Cameron's most recent book, Scotland End to End, describes the 470 mile Scottish National Trail, a superb long distance walking route that runs from Kirk Yetholm in the Scottish Borders to Cape Wrath, the most north-westerly point on the Scottish mainland. The book is accompanied by a 2-disc DVD.
I have been surprised to read that the much heralded camping provision in the Loch Lomond & Trossachs National Park, a camping provision to placate those who are understandably horrified and furious at the pitential consequences of new bylaws that will ban informal camping from a very large area of the Park, amounts to 300 camping places.
Sounds reasonable until you realize that in fact there will be only 30 camping places in the first year, at Loch Chon.
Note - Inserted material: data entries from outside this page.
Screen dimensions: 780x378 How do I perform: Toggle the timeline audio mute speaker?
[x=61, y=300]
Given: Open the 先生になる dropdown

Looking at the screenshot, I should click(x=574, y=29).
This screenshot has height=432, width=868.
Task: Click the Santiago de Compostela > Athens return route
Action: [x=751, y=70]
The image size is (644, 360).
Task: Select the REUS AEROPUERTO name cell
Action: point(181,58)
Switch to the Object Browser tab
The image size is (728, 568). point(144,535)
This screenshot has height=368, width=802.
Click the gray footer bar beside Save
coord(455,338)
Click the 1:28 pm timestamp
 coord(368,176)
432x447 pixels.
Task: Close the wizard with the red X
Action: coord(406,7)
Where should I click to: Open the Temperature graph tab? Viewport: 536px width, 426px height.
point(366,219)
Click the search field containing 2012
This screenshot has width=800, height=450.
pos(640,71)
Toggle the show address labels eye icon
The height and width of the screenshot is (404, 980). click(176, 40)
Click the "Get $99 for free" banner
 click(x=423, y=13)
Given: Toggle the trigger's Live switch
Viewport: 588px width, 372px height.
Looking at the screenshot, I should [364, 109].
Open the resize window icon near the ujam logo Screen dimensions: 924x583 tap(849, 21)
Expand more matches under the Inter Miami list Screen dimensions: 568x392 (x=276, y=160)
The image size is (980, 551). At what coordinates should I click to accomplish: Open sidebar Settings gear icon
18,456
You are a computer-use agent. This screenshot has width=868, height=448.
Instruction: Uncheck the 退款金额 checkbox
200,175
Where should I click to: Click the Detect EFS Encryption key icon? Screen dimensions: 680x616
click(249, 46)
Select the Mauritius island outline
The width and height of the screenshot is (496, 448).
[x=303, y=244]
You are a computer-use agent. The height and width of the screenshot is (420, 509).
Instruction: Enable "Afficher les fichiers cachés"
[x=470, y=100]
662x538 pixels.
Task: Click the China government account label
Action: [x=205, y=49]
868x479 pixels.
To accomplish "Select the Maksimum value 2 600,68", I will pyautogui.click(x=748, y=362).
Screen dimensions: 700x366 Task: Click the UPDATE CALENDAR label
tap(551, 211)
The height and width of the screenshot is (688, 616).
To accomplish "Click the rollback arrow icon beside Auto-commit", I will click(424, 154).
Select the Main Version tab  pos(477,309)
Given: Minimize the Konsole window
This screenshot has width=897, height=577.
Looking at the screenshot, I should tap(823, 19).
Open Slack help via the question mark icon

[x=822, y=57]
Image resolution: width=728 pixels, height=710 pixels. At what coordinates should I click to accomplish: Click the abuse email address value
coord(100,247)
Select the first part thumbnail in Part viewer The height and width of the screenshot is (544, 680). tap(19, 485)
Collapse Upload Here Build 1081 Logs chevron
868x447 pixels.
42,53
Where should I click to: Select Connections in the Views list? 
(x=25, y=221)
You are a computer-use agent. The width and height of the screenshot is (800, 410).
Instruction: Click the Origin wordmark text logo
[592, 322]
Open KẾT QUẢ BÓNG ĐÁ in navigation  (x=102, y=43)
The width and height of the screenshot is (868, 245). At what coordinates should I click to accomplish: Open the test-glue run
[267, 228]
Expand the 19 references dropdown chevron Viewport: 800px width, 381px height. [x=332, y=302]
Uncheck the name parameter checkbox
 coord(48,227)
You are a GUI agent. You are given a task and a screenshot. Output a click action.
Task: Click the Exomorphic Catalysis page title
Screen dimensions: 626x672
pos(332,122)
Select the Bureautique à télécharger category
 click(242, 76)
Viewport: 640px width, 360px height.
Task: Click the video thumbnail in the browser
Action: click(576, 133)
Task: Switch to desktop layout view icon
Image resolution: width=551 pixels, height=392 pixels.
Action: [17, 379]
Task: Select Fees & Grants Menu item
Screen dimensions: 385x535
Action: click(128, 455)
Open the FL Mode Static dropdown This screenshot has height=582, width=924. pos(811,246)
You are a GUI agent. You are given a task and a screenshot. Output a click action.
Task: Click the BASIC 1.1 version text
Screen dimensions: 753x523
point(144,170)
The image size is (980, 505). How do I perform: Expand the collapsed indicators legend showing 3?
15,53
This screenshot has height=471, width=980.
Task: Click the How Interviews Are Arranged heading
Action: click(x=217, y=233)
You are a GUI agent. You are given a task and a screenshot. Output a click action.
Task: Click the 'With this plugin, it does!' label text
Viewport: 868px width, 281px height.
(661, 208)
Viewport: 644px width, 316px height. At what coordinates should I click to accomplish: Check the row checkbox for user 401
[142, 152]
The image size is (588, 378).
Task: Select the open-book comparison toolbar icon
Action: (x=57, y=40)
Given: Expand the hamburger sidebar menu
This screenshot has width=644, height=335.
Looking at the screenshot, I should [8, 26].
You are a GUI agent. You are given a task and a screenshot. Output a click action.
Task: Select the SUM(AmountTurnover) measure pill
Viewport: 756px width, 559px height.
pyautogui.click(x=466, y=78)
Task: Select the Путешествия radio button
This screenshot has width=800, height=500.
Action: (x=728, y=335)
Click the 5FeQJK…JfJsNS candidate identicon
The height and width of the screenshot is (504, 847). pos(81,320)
Where, you might ask?
Loch Chon lies a few miles west of Aberfoyle, between Loch Ard and Stronachlachar. What use are camping places at Loch Chon to responsible West Highland Way walkers or Rob Roy Way walkers or those wanting to camp overnight before climbing one of the area’s mountains.
Why has the National Park chosen an out of the way place like this? Well possibly because they already have an arrangement with the Forestry Commission and it's an area used almost exclusively by fishermen. So little help to responsible backpackers, cycle campers or canoe campers.
And what of the other 270 promised places? Well, it turns out, they are not camping places at all but permits. So, through the back door, Scotland now has a permit system for camping put in place, something that should worry us all.
How soon will it be before this discredited National Park board decides that too many people are wearing down mountain footpaths, that too many people are sailing or canoeing on a particular stretch of river or loch or too many mountain bike tyres are wearing down forest trails? Their answer is likely to be – issue permits and reduce numbers.
Thanks to Dr Aileen McLeod’s one-sided decision yesterday we are now on the slippery slope to curbed access and a permit system of outdoor recreation in Scotland. Sad days and I’m sure John Muir will be lamenting in his grave.